The capacity to adapt and indeed thrive in the face of adversity captures the sense of anything is possible.
I often use this quote: "You never let a serious crisis go to waste. It was a statement made by Rahm Emanuel, Former White House Chief of Staff. "And what I mean by that: it's an opportunity to do things you think you could not do before."
It's the opportunity that springs from disaster that we can capture.
The innovation, energy, creativity that inspires Lonely Planet & the NY Times to say 'come visit' – the transition could become our new normal – if we are able to able to embed that in the way we run the city together.

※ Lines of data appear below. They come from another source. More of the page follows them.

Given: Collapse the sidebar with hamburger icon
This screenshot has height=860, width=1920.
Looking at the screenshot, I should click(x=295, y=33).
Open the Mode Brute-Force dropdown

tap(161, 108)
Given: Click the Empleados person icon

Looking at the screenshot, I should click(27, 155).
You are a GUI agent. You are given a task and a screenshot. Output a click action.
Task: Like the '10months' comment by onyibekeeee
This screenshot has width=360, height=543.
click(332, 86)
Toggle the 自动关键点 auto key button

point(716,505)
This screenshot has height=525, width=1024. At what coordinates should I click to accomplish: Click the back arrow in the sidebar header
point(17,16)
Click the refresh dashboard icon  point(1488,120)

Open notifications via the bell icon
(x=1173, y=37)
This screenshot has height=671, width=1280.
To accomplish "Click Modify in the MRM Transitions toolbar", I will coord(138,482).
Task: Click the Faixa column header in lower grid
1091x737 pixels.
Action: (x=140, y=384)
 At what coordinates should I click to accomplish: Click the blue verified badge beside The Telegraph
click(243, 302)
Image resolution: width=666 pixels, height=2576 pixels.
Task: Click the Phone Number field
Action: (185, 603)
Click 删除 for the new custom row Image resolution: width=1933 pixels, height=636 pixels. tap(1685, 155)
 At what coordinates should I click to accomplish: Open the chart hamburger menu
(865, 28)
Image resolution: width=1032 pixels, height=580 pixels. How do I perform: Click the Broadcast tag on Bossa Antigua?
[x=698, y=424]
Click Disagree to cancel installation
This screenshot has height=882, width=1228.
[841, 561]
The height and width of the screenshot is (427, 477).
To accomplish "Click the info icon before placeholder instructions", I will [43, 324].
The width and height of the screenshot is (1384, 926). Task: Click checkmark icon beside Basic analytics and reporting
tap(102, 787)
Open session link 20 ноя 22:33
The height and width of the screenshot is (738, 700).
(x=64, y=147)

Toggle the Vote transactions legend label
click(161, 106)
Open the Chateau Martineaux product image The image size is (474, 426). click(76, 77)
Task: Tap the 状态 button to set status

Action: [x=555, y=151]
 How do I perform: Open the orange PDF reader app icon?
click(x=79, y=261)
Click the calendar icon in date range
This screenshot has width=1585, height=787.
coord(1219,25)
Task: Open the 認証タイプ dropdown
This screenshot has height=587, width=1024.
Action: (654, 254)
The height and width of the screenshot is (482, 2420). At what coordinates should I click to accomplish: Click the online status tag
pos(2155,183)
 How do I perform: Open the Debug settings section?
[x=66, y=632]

I hope as sociologists that you see Christchurch as a place that will help others prepare and plan for what cannot be predicted in a way that harnesses that potential.
We are an object lesson on what not to do, but we also know so much more about what to do.
I often say that Christchurch is small enough to trial new approaches to solving problems, but big enough to produce meaningful results. That doesn't make us a living laboratory, but rather a hothouse where ideas can be seeded and grown.
Thank you for inviting me to speak tonight. I am incredibly optimistic for our city. But there are many challenges that still lie ahead.